((
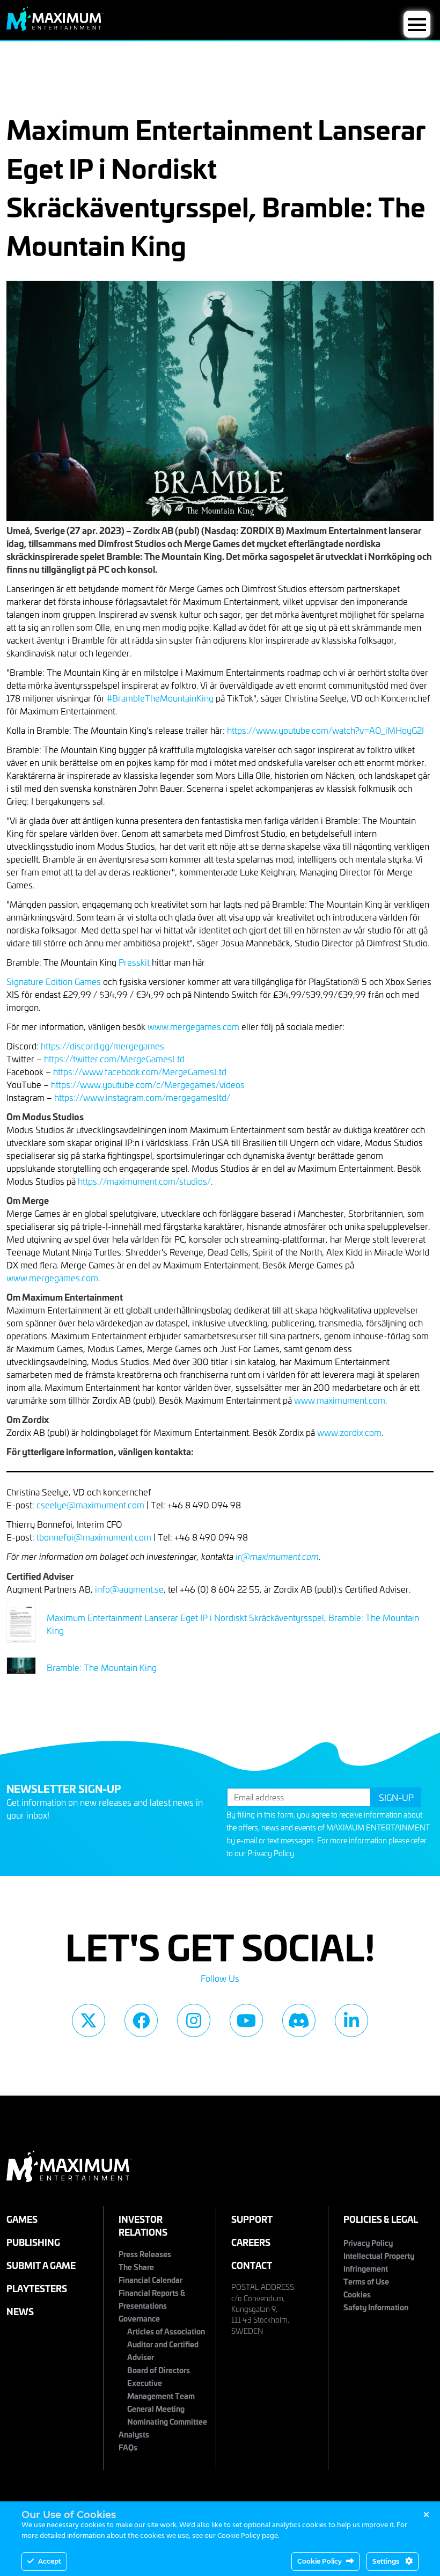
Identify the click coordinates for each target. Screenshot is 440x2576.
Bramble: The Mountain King (102, 1667)
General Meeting (156, 2408)
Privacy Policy (270, 1853)
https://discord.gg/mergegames (102, 1046)
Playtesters (36, 2288)
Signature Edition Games (53, 981)
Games (22, 2218)
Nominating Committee (167, 2421)
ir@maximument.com (277, 1556)
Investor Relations (143, 2225)
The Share (136, 2266)
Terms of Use (366, 2281)
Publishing (33, 2242)
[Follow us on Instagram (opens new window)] (193, 2020)
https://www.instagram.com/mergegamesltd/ (142, 1097)
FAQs (128, 2447)
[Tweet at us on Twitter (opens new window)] (88, 2020)
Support (252, 2218)
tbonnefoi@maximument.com (93, 1537)
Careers (250, 2242)
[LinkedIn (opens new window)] (351, 2020)
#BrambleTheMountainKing (160, 698)
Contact (251, 2265)
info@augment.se (129, 1589)
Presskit (134, 962)
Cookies (357, 2294)
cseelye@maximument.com (90, 1504)
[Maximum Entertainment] (55, 27)
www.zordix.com (349, 1432)
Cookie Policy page (247, 2536)
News (20, 2311)
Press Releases (145, 2253)
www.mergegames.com (193, 1026)
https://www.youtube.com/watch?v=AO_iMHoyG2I (325, 730)
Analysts (134, 2434)
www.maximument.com (339, 1400)
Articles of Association (166, 2331)
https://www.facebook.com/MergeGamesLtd (139, 1071)
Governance (139, 2318)
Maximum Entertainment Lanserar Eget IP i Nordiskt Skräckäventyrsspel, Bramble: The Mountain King (233, 1623)
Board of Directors (158, 2369)
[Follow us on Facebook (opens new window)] (141, 2020)
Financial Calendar (150, 2279)
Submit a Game (41, 2265)
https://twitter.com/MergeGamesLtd (114, 1058)
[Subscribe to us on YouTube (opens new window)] (246, 2020)
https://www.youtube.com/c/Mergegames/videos (148, 1084)
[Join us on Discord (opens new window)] (299, 2020)
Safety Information (375, 2306)
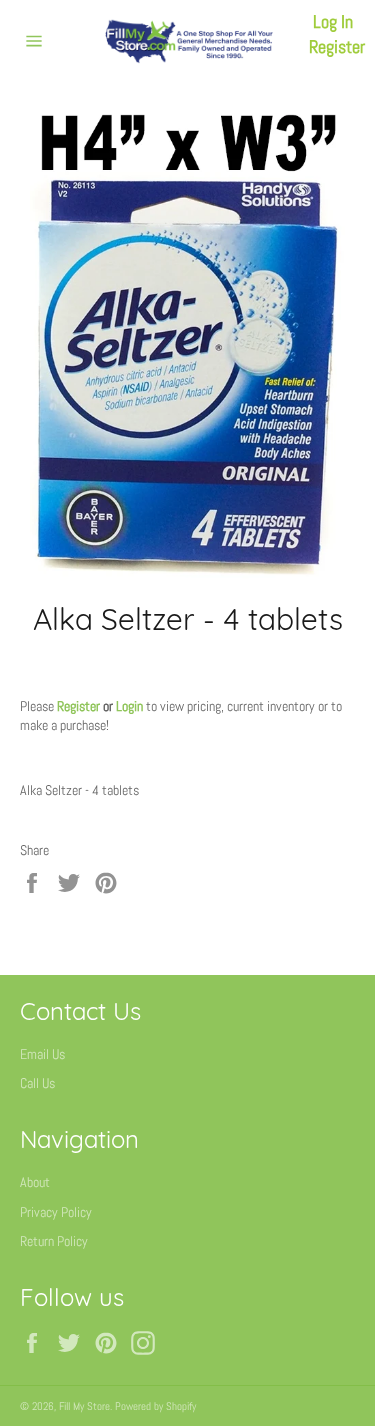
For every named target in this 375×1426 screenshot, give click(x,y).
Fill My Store (84, 1406)
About (35, 1182)
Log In (333, 21)
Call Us (37, 1083)
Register (337, 46)
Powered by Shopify (155, 1406)
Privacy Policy (56, 1212)
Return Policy (54, 1241)
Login (129, 706)
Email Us (42, 1054)
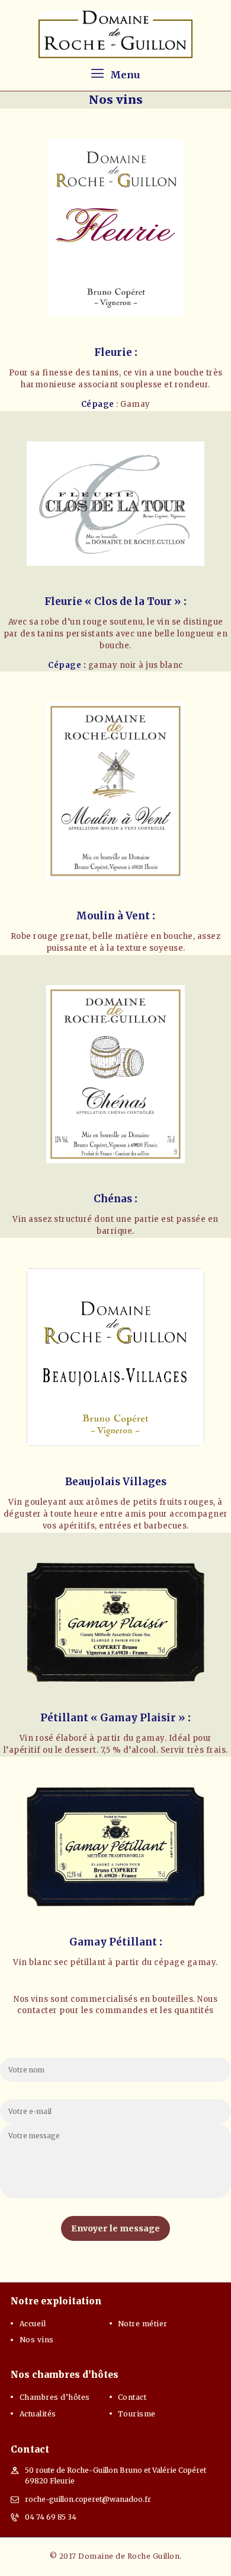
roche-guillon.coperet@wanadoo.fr (88, 2499)
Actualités (38, 2413)
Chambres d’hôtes (55, 2397)
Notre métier (143, 2323)
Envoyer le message (115, 2228)
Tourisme (137, 2413)
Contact (132, 2397)
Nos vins (37, 2339)
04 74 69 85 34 (50, 2517)
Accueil (33, 2323)
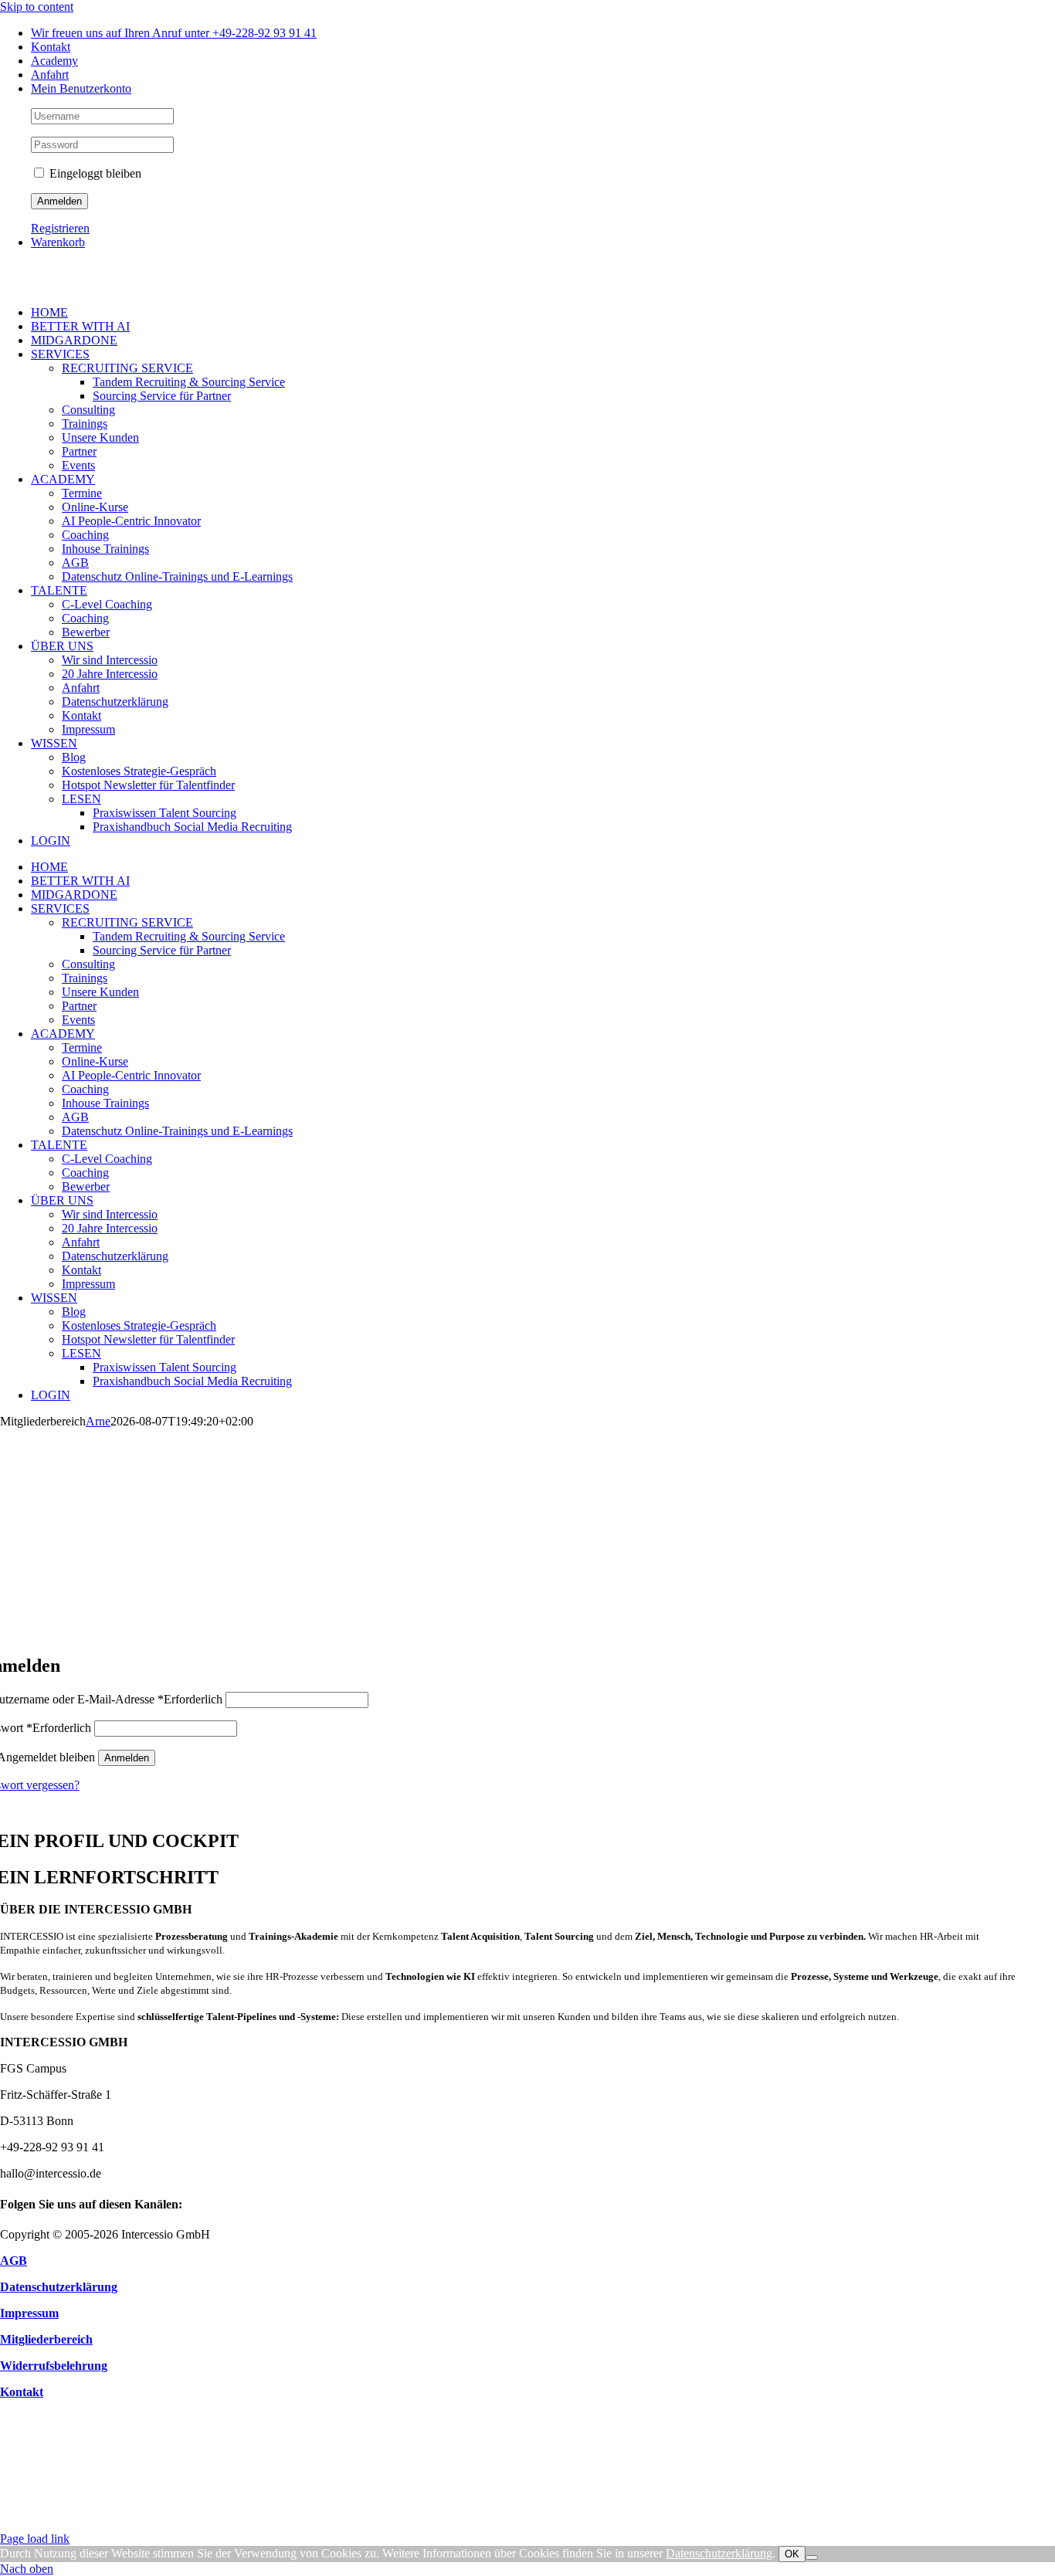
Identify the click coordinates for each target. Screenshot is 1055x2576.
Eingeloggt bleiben (93, 173)
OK (792, 2554)
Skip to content (36, 6)
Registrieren (60, 228)
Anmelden (126, 1758)
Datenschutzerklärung (719, 2553)
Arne (98, 1421)
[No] (812, 2557)
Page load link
))
_Required work:_
Please give all of the data again, exact and free of pictures.

_The completed task:_
Identify the click coordinates for each target. Screenshot is 440x2576.
Bramble: The Mountain King (102, 1667)
General Meeting (156, 2408)
Privacy Policy (270, 1853)
https://discord.gg/mergegames (102, 1046)
Playtesters (36, 2288)
Signature Edition Games (53, 981)
Games (22, 2218)
Nominating Committee (167, 2421)
ir@maximument.com (277, 1556)
Investor Relations (143, 2225)
The Share (136, 2266)
Terms of Use (366, 2281)
Publishing (33, 2242)
[Follow us on Instagram (opens new window)] (193, 2020)
https://www.instagram.com/mergegamesltd/ (142, 1097)
FAQs (128, 2447)
[Tweet at us on Twitter (opens new window)] (88, 2020)
Support (252, 2218)
tbonnefoi@maximument.com (93, 1537)
Careers (250, 2242)
[LinkedIn (opens new window)] (351, 2020)
#BrambleTheMountainKing (160, 698)
Contact (251, 2265)
info@augment.se (129, 1589)
Presskit (134, 962)
Cookies (357, 2294)
cseelye@maximument.com (90, 1504)
[Maximum Entertainment] (55, 27)
www.zordix.com (349, 1432)
Cookie Policy page (247, 2536)
News (20, 2311)
Press Releases (145, 2253)
www.mergegames.com (193, 1026)
https://www.youtube.com/watch?v=AO_iMHoyG2I (325, 730)
Analysts (134, 2434)
www.maximument.com (339, 1400)
Articles of Association (166, 2331)
https://www.facebook.com/MergeGamesLtd (139, 1071)
Governance (139, 2318)
Maximum Entertainment Lanserar Eget IP i Nordiskt Skräckäventyrsspel, Bramble: The Mountain King (233, 1623)
Board of Directors (158, 2369)
[Follow us on Facebook (opens new window)] (141, 2020)
Financial Calendar (150, 2279)
Submit a Game (41, 2265)
https://twitter.com/MergeGamesLtd (114, 1058)
[Subscribe to us on YouTube (opens new window)] (246, 2020)
https://www.youtube.com/c/Mergegames/videos (148, 1084)
[Join us on Discord (opens new window)] (299, 2020)
Safety Information (375, 2306)
For every named target in this 375×1426 screenshot, give click(x,y).
Fill My Store (84, 1406)
About (35, 1182)
Log In (333, 21)
Call Us (37, 1083)
Register (337, 46)
Powered by Shopify (155, 1406)
Privacy Policy (56, 1212)
Return Policy (54, 1241)
Login (129, 706)
Email Us (42, 1054)
roche-guillon.coperet@wanadoo.fr (88, 2499)
Actualités (38, 2413)
Chambres d’hôtes (55, 2397)
Notre métier (143, 2323)
Envoyer le message (115, 2228)
Tourisme (137, 2413)
Contact (132, 2397)
Nos vins (37, 2339)
04 74 69 85 34 (50, 2517)
Accueil (33, 2323)
Identify the click coordinates for each target. Screenshot is 1055x2576.
Eingeloggt bleiben (93, 173)
OK (792, 2554)
Skip to content (36, 6)
Registrieren (60, 228)
Anmelden (126, 1758)
Datenschutzerklärung (719, 2553)
Arne (98, 1421)
[No] (812, 2557)
Page load link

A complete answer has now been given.